-- BEGIN INFORMATION SHOWN --

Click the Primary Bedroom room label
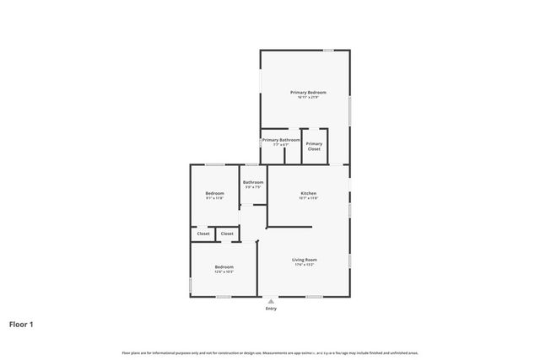(x=308, y=91)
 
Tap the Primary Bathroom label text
(x=280, y=140)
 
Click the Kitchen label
(x=308, y=193)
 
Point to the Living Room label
(x=305, y=260)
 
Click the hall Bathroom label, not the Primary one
(x=253, y=182)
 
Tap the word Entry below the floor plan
(x=271, y=309)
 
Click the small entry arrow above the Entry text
(x=271, y=301)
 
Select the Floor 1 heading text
(x=22, y=324)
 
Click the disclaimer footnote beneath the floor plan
(x=270, y=352)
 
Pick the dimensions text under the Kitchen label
(x=308, y=198)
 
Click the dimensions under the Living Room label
(x=305, y=265)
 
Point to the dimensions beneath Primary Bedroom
(x=308, y=96)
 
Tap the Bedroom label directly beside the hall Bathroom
(x=214, y=193)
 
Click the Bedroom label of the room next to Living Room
(x=223, y=266)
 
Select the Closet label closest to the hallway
(x=227, y=234)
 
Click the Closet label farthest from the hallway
(x=203, y=234)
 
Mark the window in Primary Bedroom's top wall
(x=328, y=51)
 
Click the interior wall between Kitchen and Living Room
(x=289, y=226)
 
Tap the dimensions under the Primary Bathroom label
(x=280, y=145)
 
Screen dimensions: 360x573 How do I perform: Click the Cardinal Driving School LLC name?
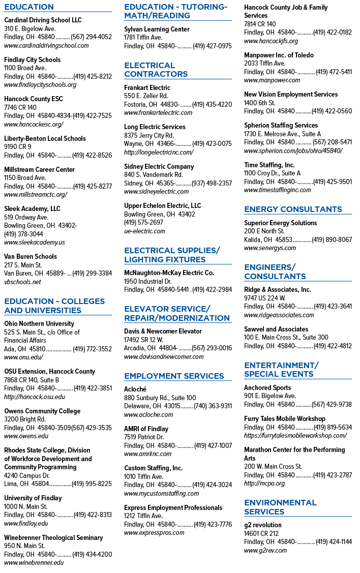pos(43,20)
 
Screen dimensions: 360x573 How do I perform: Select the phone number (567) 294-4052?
pos(92,37)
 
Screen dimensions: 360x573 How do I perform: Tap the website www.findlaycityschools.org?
pos(40,85)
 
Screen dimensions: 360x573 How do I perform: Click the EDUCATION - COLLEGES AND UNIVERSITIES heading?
pos(54,306)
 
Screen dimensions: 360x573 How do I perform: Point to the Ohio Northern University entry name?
pos(39,324)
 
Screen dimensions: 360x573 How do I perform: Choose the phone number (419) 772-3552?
pos(93,349)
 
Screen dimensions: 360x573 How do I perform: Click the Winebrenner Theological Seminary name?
pos(53,537)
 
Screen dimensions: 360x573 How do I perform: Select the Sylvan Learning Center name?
pos(157,29)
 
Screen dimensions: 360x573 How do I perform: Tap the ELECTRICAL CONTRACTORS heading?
pos(156,70)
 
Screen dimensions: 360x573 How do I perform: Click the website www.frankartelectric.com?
pos(158,113)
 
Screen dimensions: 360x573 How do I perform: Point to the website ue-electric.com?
pos(144,231)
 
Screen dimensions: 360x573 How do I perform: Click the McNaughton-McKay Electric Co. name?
pos(169,273)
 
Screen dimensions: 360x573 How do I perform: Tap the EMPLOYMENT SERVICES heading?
pos(174,376)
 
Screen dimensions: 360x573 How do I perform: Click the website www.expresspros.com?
pos(154,533)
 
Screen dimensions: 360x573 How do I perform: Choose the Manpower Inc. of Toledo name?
pos(279,55)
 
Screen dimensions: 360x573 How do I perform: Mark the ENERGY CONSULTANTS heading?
pos(293,209)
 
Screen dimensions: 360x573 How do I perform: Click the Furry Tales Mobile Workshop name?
pos(285,419)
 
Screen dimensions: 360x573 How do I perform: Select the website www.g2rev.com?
pos(265,551)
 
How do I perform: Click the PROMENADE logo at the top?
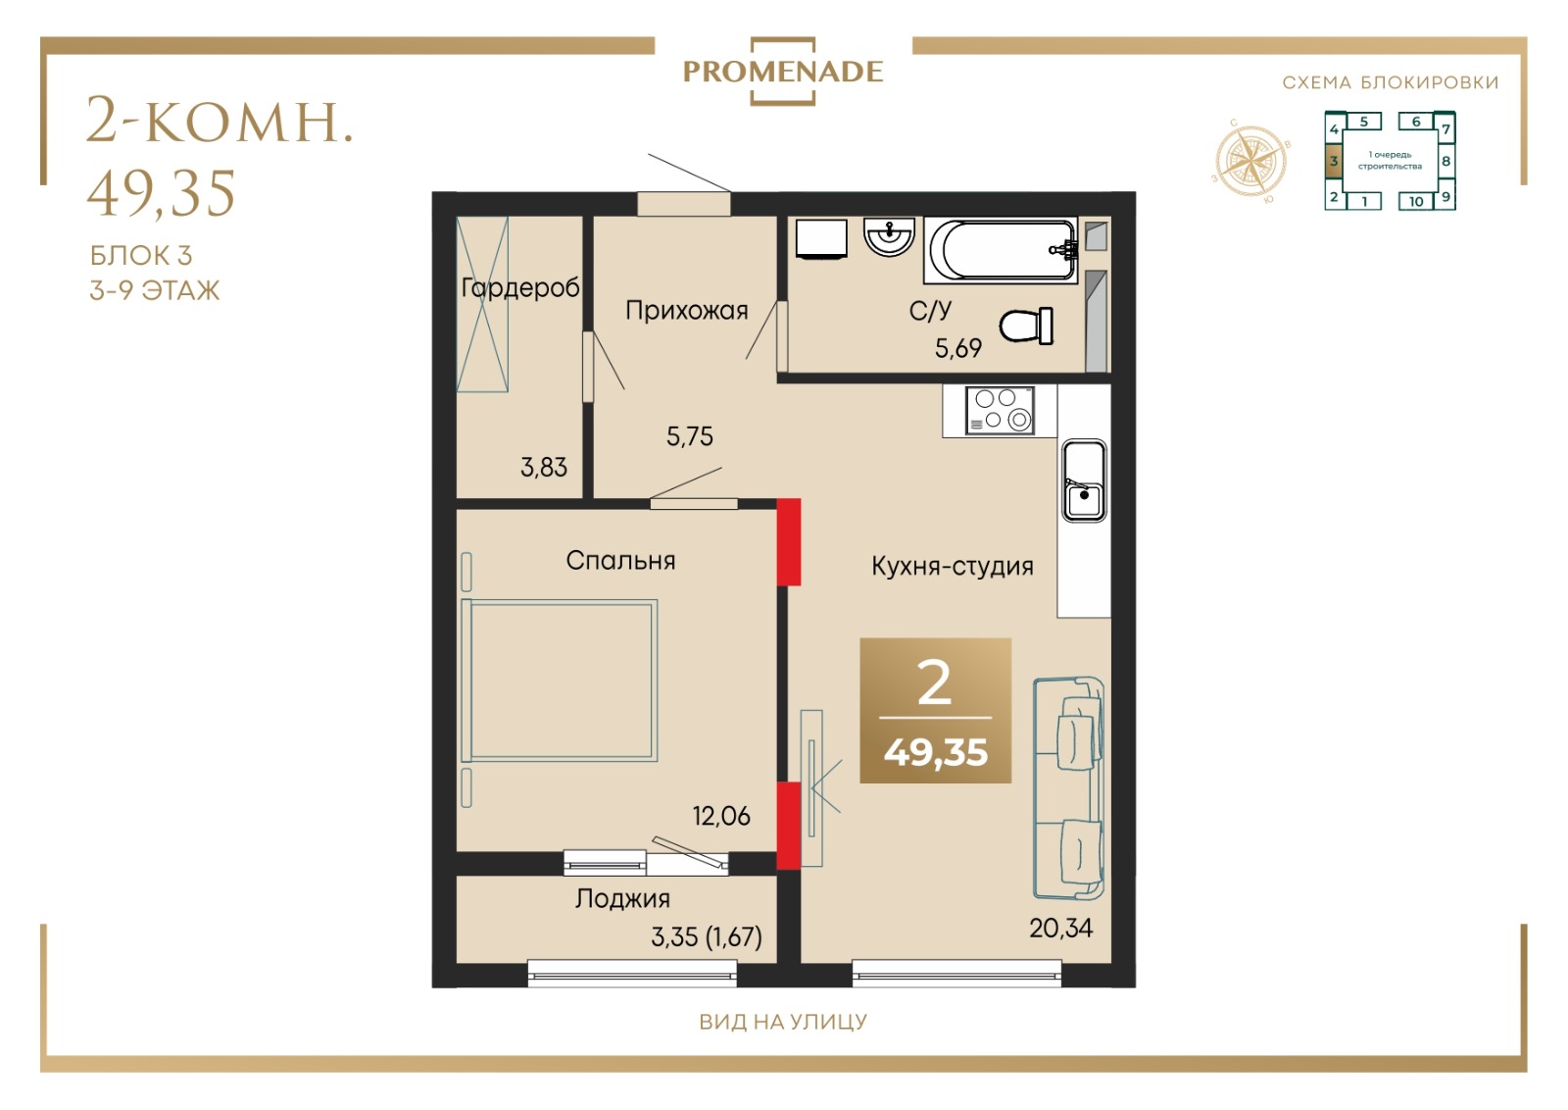click(783, 72)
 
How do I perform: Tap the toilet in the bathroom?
click(1027, 326)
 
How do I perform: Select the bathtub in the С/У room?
click(1001, 250)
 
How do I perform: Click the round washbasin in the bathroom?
click(889, 236)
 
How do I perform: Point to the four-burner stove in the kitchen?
click(1000, 410)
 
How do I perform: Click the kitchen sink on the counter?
click(1084, 480)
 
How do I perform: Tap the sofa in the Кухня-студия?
click(1069, 787)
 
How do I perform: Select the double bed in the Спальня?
click(560, 680)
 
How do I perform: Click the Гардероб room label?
click(520, 288)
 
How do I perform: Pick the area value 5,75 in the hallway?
click(690, 436)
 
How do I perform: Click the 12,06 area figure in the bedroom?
click(721, 816)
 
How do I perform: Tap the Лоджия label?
click(622, 898)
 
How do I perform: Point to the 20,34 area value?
click(1060, 928)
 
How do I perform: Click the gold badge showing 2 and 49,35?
click(935, 710)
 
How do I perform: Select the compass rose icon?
click(1250, 161)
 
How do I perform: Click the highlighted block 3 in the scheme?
click(1334, 161)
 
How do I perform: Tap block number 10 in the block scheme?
click(1415, 201)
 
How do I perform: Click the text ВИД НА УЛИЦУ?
click(783, 1022)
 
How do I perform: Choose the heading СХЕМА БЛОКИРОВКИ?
click(1391, 82)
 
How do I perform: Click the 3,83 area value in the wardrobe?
click(544, 467)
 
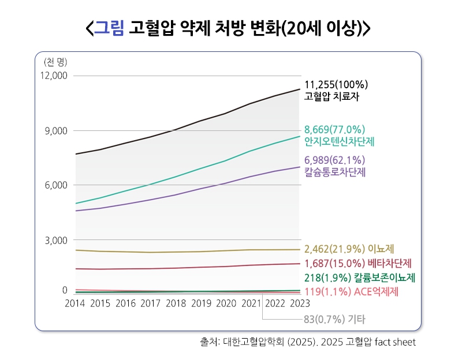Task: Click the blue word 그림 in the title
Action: point(109,28)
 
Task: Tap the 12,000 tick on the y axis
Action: point(54,76)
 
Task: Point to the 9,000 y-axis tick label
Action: point(56,131)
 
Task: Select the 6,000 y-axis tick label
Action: point(56,185)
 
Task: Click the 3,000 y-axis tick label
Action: point(56,240)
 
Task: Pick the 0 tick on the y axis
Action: point(65,290)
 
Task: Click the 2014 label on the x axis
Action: point(75,303)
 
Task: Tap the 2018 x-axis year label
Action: point(176,303)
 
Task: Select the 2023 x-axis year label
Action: point(300,303)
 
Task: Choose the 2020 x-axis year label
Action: point(226,303)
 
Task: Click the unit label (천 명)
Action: point(55,62)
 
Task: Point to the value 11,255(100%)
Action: point(336,85)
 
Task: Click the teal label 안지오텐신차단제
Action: point(340,141)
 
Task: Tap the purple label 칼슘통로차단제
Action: point(335,172)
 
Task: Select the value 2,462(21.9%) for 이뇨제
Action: point(335,249)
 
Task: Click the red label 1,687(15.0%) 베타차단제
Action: point(358,263)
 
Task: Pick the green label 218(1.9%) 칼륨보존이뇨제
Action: point(360,278)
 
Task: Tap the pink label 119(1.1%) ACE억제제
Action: point(351,291)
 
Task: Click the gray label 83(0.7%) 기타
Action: point(334,319)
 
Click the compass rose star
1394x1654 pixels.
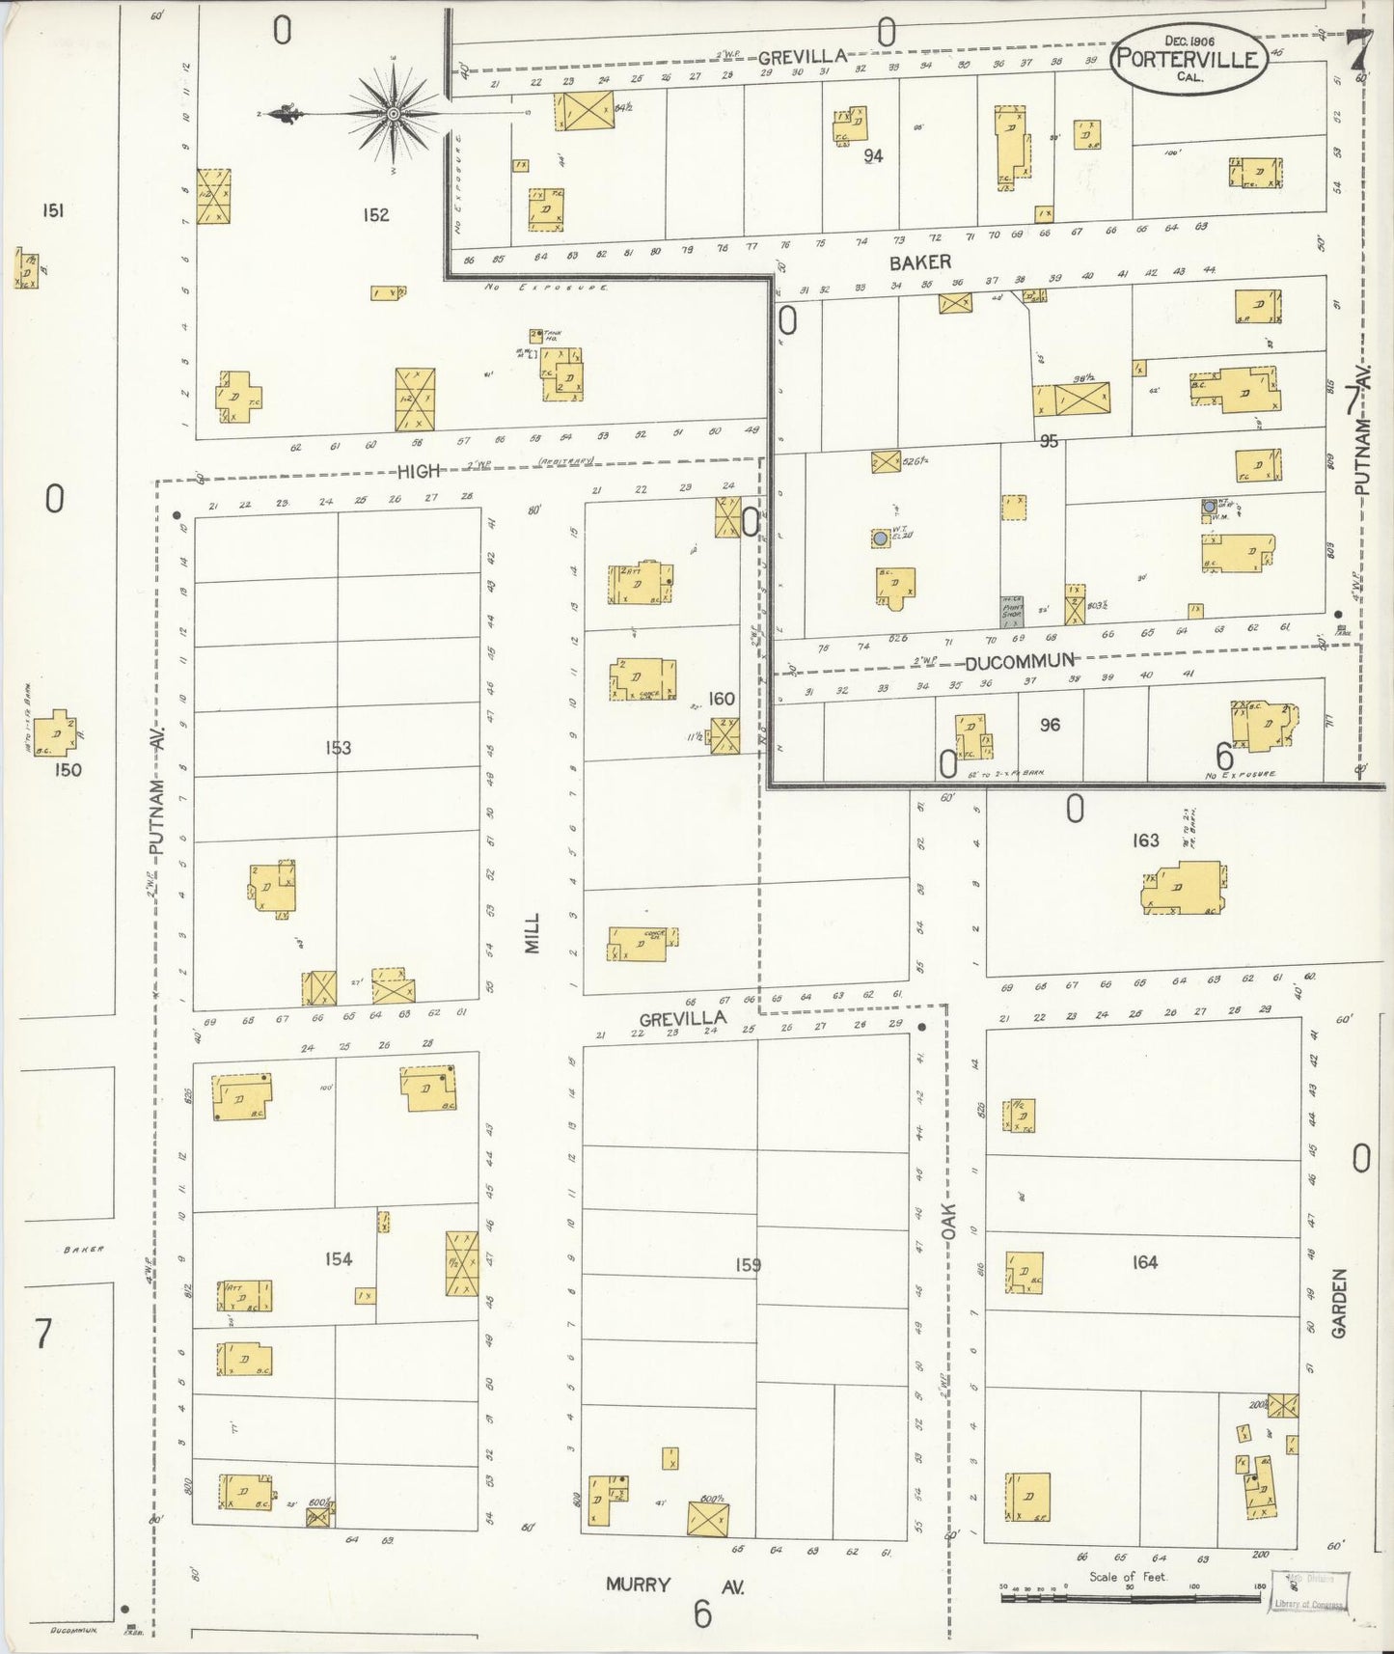click(393, 115)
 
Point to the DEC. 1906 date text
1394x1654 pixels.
click(1189, 41)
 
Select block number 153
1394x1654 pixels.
click(338, 747)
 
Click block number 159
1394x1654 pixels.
click(748, 1264)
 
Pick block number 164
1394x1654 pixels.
click(1144, 1261)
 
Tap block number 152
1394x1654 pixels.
click(375, 214)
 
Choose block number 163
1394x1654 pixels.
click(1145, 841)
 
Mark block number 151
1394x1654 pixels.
click(52, 210)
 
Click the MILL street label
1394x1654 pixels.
click(533, 933)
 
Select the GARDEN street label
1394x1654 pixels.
click(1339, 1303)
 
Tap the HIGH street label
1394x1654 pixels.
click(419, 471)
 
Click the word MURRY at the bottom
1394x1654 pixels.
click(638, 1585)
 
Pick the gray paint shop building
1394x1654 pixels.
click(1011, 609)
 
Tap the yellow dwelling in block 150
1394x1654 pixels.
click(56, 733)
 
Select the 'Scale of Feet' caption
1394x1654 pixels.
click(1128, 1576)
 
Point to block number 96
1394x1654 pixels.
click(1050, 724)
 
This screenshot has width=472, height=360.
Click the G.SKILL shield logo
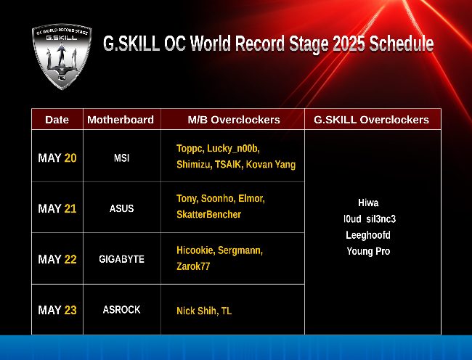62,57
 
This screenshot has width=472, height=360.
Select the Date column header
57,120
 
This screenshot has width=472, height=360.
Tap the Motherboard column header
121,120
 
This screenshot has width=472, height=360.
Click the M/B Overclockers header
234,120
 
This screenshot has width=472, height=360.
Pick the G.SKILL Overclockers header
372,120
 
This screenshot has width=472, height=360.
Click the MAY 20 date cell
57,158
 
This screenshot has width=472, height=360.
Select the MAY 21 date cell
57,208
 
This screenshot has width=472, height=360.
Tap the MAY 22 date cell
57,259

-- END INFORMATION SHOWN --

— YOUR GOAL —
Recast every line of the records above as a Markdown table with the columns "Row" and "Text", numbering the rows and skipping blank lines. Leave the pictures out.

— THE REPLY —
| Row | Text |
|---|---|
| 1 | Click the Primary Bedroom room label |
| 2 | (x=308, y=91) |
| 3 | Tap the Primary Bathroom label text |
| 4 | (x=280, y=140) |
| 5 | Click the Kitchen label |
| 6 | (x=308, y=193) |
| 7 | Point to the Living Room label |
| 8 | (x=305, y=260) |
| 9 | Click the hall Bathroom label, not the Primary one |
| 10 | (x=253, y=182) |
| 11 | Tap the word Entry below the floor plan |
| 12 | (x=271, y=309) |
| 13 | Click the small entry arrow above the Entry text |
| 14 | (x=271, y=301) |
| 15 | Select the Floor 1 heading text |
| 16 | (x=22, y=324) |
| 17 | Click the disclaimer footnote beneath the floor plan |
| 18 | (x=270, y=352) |
| 19 | Pick the dimensions text under the Kitchen label |
| 20 | (x=308, y=198) |
| 21 | Click the dimensions under the Living Room label |
| 22 | (x=305, y=265) |
| 23 | Point to the dimensions beneath Primary Bedroom |
| 24 | (x=308, y=96) |
| 25 | Tap the Bedroom label directly beside the hall Bathroom |
| 26 | (x=214, y=193) |
| 27 | Click the Bedroom label of the room next to Living Room |
| 28 | (x=223, y=266) |
| 29 | Select the Closet label closest to the hallway |
| 30 | (x=227, y=234) |
| 31 | Click the Closet label farthest from the hallway |
| 32 | (x=203, y=234) |
| 33 | Mark the window in Primary Bedroom's top wall |
| 34 | (x=328, y=51) |
| 35 | Click the interior wall between Kitchen and Living Room |
| 36 | (x=289, y=226) |
| 37 | Tap the dimensions under the Primary Bathroom label |
| 38 | (x=280, y=145) |
| 39 | Screen dimensions: 360x573 How do I perform: Click the Cardinal Driving School LLC name? |
| 40 | pos(43,20) |
| 41 | Screen dimensions: 360x573 How do I perform: Select the phone number (567) 294-4052? |
| 42 | pos(92,37) |
| 43 | Screen dimensions: 360x573 How do I perform: Tap the website www.findlaycityschools.org? |
| 44 | pos(40,85) |
| 45 | Screen dimensions: 360x573 How do I perform: Click the EDUCATION - COLLEGES AND UNIVERSITIES heading? |
| 46 | pos(54,306) |
| 47 | Screen dimensions: 360x573 How do I perform: Point to the Ohio Northern University entry name? |
| 48 | pos(39,324) |
| 49 | Screen dimensions: 360x573 How do I perform: Choose the phone number (419) 772-3552? |
| 50 | pos(93,349) |
| 51 | Screen dimensions: 360x573 How do I perform: Click the Winebrenner Theological Seminary name? |
| 52 | pos(53,537) |
| 53 | Screen dimensions: 360x573 How do I perform: Select the Sylvan Learning Center name? |
| 54 | pos(157,29) |
| 55 | Screen dimensions: 360x573 How do I perform: Tap the ELECTRICAL CONTRACTORS heading? |
| 56 | pos(156,70) |
| 57 | Screen dimensions: 360x573 How do I perform: Click the website www.frankartelectric.com? |
| 58 | pos(158,113) |
| 59 | Screen dimensions: 360x573 How do I perform: Point to the website ue-electric.com? |
| 60 | pos(144,231) |
| 61 | Screen dimensions: 360x573 How do I perform: Click the McNaughton-McKay Electric Co. name? |
| 62 | pos(169,273) |
| 63 | Screen dimensions: 360x573 How do I perform: Tap the EMPLOYMENT SERVICES heading? |
| 64 | pos(174,376) |
| 65 | Screen dimensions: 360x573 How do I perform: Click the website www.expresspros.com? |
| 66 | pos(154,533) |
| 67 | Screen dimensions: 360x573 How do I perform: Choose the Manpower Inc. of Toledo name? |
| 68 | pos(279,55) |
| 69 | Screen dimensions: 360x573 How do I perform: Mark the ENERGY CONSULTANTS heading? |
| 70 | pos(293,209) |
| 71 | Screen dimensions: 360x573 How do I perform: Click the Furry Tales Mobile Workshop name? |
| 72 | pos(285,419) |
| 73 | Screen dimensions: 360x573 How do I perform: Select the website www.g2rev.com? |
| 74 | pos(265,551) |
| 75 | How do I perform: Click the PROMENADE logo at the top? |
| 76 | click(783, 72) |
| 77 | How do I perform: Tap the toilet in the bathroom? |
| 78 | click(1027, 326) |
| 79 | How do I perform: Select the bathtub in the С/У room? |
| 80 | click(1001, 250) |
| 81 | How do I perform: Click the round washbasin in the bathroom? |
| 82 | click(889, 236) |
| 83 | How do I perform: Point to the four-burner stove in the kitchen? |
| 84 | click(1000, 410) |
| 85 | How do I perform: Click the kitchen sink on the counter? |
| 86 | click(1084, 480) |
| 87 | How do I perform: Tap the sofa in the Кухня-студия? |
| 88 | click(1069, 787) |
| 89 | How do I perform: Select the double bed in the Спальня? |
| 90 | click(560, 680) |
| 91 | How do I perform: Click the Гардероб room label? |
| 92 | click(520, 288) |
| 93 | How do I perform: Pick the area value 5,75 in the hallway? |
| 94 | click(690, 436) |
| 95 | How do I perform: Click the 12,06 area figure in the bedroom? |
| 96 | click(721, 816) |
| 97 | How do I perform: Tap the Лоджия label? |
| 98 | click(622, 898) |
| 99 | How do I perform: Point to the 20,34 area value? |
| 100 | click(1060, 928) |
| 101 | How do I perform: Click the gold badge showing 2 and 49,35? |
| 102 | click(935, 710) |
| 103 | How do I perform: Select the compass rose icon? |
| 104 | click(1250, 161) |
| 105 | How do I perform: Click the highlighted block 3 in the scheme? |
| 106 | click(1334, 161) |
| 107 | How do I perform: Tap block number 10 in the block scheme? |
| 108 | click(1415, 201) |
| 109 | How do I perform: Click the text ВИД НА УЛИЦУ? |
| 110 | click(783, 1022) |
| 111 | How do I perform: Choose the heading СХЕМА БЛОКИРОВКИ? |
| 112 | click(1391, 82) |
| 113 | How do I perform: Click the 3,83 area value in the wardrobe? |
| 114 | click(544, 467) |
| 115 | Task: Click the blue word 그림 in the title |
| 116 | Action: point(109,28) |
| 117 | Task: Tap the 12,000 tick on the y axis |
| 118 | Action: point(54,76) |
| 119 | Task: Point to the 9,000 y-axis tick label |
| 120 | Action: point(56,131) |
| 121 | Task: Select the 6,000 y-axis tick label |
| 122 | Action: point(56,185) |
| 123 | Task: Click the 3,000 y-axis tick label |
| 124 | Action: point(56,240) |
| 125 | Task: Pick the 0 tick on the y axis |
| 126 | Action: point(65,290) |
| 127 | Task: Click the 2014 label on the x axis |
| 128 | Action: point(75,303) |
| 129 | Task: Tap the 2018 x-axis year label |
| 130 | Action: point(176,303) |
| 131 | Task: Select the 2023 x-axis year label |
| 132 | Action: point(300,303) |
| 133 | Task: Choose the 2020 x-axis year label |
| 134 | Action: point(226,303) |
| 135 | Task: Click the unit label (천 명) |
| 136 | Action: point(55,62) |
| 137 | Task: Point to the value 11,255(100%) |
| 138 | Action: point(336,85) |
| 139 | Task: Click the teal label 안지오텐신차단제 |
| 140 | Action: point(340,141) |
| 141 | Task: Tap the purple label 칼슘통로차단제 |
| 142 | Action: point(335,172) |
| 143 | Task: Select the value 2,462(21.9%) for 이뇨제 |
| 144 | Action: point(335,249) |
| 145 | Task: Click the red label 1,687(15.0%) 베타차단제 |
| 146 | Action: point(358,263) |
| 147 | Task: Pick the green label 218(1.9%) 칼륨보존이뇨제 |
| 148 | Action: point(360,278) |
| 149 | Task: Tap the pink label 119(1.1%) ACE억제제 |
| 150 | Action: point(351,291) |
| 151 | Task: Click the gray label 83(0.7%) 기타 |
| 152 | Action: point(334,319) |
| 153 | Click the compass rose star |
| 154 | 1394x1654 pixels. |
| 155 | click(393, 115) |
| 156 | Point to the DEC. 1906 date text |
| 157 | 1394x1654 pixels. |
| 158 | click(1189, 41) |
| 159 | Select block number 153 |
| 160 | 1394x1654 pixels. |
| 161 | click(338, 747) |
| 162 | Click block number 159 |
| 163 | 1394x1654 pixels. |
| 164 | click(748, 1264) |
| 165 | Pick block number 164 |
| 166 | 1394x1654 pixels. |
| 167 | click(1144, 1261) |
| 168 | Tap block number 152 |
| 169 | 1394x1654 pixels. |
| 170 | click(375, 214) |
| 171 | Choose block number 163 |
| 172 | 1394x1654 pixels. |
| 173 | click(1145, 841) |
| 174 | Mark block number 151 |
| 175 | 1394x1654 pixels. |
| 176 | click(52, 210) |
| 177 | Click the MILL street label |
| 178 | 1394x1654 pixels. |
| 179 | click(533, 933) |
| 180 | Select the GARDEN street label |
| 181 | 1394x1654 pixels. |
| 182 | click(1339, 1303) |
| 183 | Tap the HIGH street label |
| 184 | 1394x1654 pixels. |
| 185 | click(419, 471) |
| 186 | Click the word MURRY at the bottom |
| 187 | 1394x1654 pixels. |
| 188 | click(638, 1585) |
| 189 | Pick the gray paint shop building |
| 190 | 1394x1654 pixels. |
| 191 | click(1011, 609) |
| 192 | Tap the yellow dwelling in block 150 |
| 193 | 1394x1654 pixels. |
| 194 | click(56, 733) |
| 195 | Select the 'Scale of Feet' caption |
| 196 | 1394x1654 pixels. |
| 197 | click(1128, 1576) |
| 198 | Point to block number 96 |
| 199 | 1394x1654 pixels. |
| 200 | click(1050, 724) |
| 201 | This screenshot has width=472, height=360. |
| 202 | Click the G.SKILL shield logo |
| 203 | 62,57 |
| 204 | This screenshot has width=472, height=360. |
| 205 | Select the Date column header |
| 206 | 57,120 |
| 207 | This screenshot has width=472, height=360. |
| 208 | Tap the Motherboard column header |
| 209 | 121,120 |
| 210 | This screenshot has width=472, height=360. |
| 211 | Click the M/B Overclockers header |
| 212 | 234,120 |
| 213 | This screenshot has width=472, height=360. |
| 214 | Pick the G.SKILL Overclockers header |
| 215 | 372,120 |
| 216 | This screenshot has width=472, height=360. |
| 217 | Click the MAY 20 date cell |
| 218 | 57,158 |
| 219 | This screenshot has width=472, height=360. |
| 220 | Select the MAY 21 date cell |
| 221 | 57,208 |
| 222 | This screenshot has width=472, height=360. |
| 223 | Tap the MAY 22 date cell |
| 224 | 57,259 |